_Objective:_ Recast the lines of the entries as a Markdown table with columns headed "Index" and "Text", numbering each row under Index and omitting blank lines. Begin at the first line of the entries and stop after the line that contains "Action: [169, 56]".

--- Begin Given entries ---

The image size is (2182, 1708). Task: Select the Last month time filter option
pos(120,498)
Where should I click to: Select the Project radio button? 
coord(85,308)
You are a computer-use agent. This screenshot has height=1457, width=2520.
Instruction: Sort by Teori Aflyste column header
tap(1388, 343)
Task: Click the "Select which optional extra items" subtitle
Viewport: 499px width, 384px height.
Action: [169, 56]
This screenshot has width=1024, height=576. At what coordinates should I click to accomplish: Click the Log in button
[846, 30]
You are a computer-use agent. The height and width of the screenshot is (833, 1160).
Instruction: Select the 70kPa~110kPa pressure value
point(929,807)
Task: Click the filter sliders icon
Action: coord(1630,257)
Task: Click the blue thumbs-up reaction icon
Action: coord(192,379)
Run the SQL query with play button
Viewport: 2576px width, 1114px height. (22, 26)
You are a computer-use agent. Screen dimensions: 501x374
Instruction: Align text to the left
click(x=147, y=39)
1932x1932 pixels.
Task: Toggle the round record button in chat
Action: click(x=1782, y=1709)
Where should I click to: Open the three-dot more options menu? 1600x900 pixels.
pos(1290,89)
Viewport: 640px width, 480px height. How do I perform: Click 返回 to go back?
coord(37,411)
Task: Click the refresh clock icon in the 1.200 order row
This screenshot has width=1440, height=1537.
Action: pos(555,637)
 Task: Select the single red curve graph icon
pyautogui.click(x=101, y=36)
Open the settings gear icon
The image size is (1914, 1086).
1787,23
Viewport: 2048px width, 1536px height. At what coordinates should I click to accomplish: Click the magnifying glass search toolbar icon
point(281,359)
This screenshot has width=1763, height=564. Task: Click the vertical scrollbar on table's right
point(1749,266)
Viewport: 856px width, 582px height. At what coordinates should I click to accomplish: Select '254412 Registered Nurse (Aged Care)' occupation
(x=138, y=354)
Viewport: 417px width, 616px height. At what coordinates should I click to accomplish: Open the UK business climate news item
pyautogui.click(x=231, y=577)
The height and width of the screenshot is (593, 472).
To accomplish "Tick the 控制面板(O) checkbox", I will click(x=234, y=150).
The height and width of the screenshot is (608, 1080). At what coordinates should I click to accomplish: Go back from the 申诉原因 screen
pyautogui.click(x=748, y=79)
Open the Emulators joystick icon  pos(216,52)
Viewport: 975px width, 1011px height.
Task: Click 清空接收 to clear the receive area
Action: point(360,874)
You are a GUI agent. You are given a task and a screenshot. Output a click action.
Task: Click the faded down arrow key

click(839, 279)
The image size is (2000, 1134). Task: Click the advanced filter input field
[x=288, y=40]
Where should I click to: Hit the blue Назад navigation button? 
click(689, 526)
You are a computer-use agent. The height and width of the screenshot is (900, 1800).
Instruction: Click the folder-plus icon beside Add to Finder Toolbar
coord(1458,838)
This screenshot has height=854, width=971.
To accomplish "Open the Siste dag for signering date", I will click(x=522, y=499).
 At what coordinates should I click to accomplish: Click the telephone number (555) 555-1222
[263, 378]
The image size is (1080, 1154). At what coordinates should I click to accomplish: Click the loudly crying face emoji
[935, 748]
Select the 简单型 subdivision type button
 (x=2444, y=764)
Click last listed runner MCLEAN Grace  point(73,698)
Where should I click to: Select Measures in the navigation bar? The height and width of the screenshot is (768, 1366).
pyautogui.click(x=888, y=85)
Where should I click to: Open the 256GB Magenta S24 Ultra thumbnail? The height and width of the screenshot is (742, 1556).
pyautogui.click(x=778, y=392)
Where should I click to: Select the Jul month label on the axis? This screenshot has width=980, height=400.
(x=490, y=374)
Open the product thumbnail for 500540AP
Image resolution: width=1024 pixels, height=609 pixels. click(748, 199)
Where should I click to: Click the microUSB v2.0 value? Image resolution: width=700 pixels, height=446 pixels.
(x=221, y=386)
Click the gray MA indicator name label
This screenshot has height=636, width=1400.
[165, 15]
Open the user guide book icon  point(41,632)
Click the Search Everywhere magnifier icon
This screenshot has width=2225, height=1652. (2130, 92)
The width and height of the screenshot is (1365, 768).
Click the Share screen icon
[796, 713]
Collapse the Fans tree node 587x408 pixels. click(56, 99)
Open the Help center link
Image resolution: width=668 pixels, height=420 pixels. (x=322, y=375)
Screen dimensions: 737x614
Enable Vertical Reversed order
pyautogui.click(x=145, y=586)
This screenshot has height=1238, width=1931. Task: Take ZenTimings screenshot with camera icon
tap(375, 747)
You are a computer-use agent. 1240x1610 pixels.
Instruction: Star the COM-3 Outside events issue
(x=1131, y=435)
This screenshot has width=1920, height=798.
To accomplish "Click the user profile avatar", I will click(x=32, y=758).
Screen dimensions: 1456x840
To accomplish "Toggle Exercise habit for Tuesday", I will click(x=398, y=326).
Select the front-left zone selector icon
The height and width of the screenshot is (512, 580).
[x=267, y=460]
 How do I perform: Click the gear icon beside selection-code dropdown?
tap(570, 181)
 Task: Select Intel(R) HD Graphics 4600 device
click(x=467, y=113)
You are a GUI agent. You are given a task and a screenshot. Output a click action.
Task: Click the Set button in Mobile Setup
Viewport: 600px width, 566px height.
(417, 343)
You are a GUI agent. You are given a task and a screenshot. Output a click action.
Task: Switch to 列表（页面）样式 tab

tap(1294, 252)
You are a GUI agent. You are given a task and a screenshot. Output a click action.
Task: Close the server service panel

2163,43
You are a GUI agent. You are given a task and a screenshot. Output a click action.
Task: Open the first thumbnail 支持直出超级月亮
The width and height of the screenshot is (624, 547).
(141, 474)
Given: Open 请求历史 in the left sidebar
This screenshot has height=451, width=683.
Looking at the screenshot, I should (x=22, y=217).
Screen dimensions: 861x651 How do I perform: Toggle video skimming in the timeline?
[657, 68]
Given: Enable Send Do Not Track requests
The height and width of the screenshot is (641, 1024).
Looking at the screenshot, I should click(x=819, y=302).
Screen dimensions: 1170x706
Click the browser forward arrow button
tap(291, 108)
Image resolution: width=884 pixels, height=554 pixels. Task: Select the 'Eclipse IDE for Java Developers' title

--- End Given entries ---

_Answer to this task:_
| Index | Text |
|---|---|
| 1 | The image size is (2182, 1708). Task: Select the Last month time filter option |
| 2 | pos(120,498) |
| 3 | Where should I click to: Select the Project radio button?  |
| 4 | coord(85,308) |
| 5 | You are a computer-use agent. This screenshot has height=1457, width=2520. |
| 6 | Instruction: Sort by Teori Aflyste column header |
| 7 | tap(1388, 343) |
| 8 | Task: Click the "Select which optional extra items" subtitle |
| 9 | Viewport: 499px width, 384px height. |
| 10 | Action: [169, 56] |